DIRECTIONS FOR THIS TASK
Retype, word for word, every line from the one holding "Given: Open the Memory page wrench icon" through the one holding "Expand the 'T0" in the entries below, both included, and only those lines.

══════════

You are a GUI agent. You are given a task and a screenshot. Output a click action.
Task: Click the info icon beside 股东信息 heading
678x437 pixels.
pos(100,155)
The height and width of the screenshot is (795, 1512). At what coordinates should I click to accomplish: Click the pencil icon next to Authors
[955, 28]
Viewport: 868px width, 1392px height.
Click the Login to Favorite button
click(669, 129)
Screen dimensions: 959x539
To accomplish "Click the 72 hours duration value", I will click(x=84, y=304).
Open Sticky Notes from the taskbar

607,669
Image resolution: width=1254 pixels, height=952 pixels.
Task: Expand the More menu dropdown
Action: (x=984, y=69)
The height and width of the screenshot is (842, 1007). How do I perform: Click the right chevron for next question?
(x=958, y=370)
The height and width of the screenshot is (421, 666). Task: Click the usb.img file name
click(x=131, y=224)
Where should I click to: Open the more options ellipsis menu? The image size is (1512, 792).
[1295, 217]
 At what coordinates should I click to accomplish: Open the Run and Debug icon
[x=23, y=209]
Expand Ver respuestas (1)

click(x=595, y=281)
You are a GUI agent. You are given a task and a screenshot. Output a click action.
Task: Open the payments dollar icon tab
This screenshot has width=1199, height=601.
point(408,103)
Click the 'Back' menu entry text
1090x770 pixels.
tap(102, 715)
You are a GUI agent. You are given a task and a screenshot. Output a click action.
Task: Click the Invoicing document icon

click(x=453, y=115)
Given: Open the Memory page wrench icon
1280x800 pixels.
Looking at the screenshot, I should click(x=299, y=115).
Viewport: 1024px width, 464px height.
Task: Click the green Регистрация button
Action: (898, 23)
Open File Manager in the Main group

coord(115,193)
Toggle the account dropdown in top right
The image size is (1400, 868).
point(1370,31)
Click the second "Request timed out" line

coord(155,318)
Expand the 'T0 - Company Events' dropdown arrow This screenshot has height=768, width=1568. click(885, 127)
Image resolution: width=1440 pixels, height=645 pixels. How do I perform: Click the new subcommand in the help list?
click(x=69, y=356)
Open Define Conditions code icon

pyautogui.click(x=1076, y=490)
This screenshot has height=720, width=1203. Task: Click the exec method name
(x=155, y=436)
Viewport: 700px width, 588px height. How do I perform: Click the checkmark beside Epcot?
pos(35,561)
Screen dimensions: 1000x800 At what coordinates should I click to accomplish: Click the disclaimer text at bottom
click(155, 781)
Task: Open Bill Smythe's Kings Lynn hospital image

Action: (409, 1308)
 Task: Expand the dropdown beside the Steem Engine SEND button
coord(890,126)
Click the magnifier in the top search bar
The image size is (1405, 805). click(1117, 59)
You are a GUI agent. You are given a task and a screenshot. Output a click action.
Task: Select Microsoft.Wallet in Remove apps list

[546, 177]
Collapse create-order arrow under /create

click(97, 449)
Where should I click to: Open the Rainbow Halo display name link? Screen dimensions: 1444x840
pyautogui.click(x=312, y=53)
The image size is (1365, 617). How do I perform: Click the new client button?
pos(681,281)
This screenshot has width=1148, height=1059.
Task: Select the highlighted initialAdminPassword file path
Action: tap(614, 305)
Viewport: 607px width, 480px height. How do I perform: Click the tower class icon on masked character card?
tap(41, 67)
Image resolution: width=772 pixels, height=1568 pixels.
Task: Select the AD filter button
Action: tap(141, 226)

══════════

RESPONSE TO THE TASK
Given: Open the Memory page wrench icon
1280x800 pixels.
Looking at the screenshot, I should click(x=299, y=115).
Viewport: 1024px width, 464px height.
Task: Click the green Регистрация button
Action: (898, 23)
Open File Manager in the Main group

coord(115,193)
Toggle the account dropdown in top right
The image size is (1400, 868).
point(1370,31)
Click the second "Request timed out" line

coord(155,318)
Expand the 'T0 - Company Events' dropdown arrow This screenshot has height=768, width=1568. click(885, 127)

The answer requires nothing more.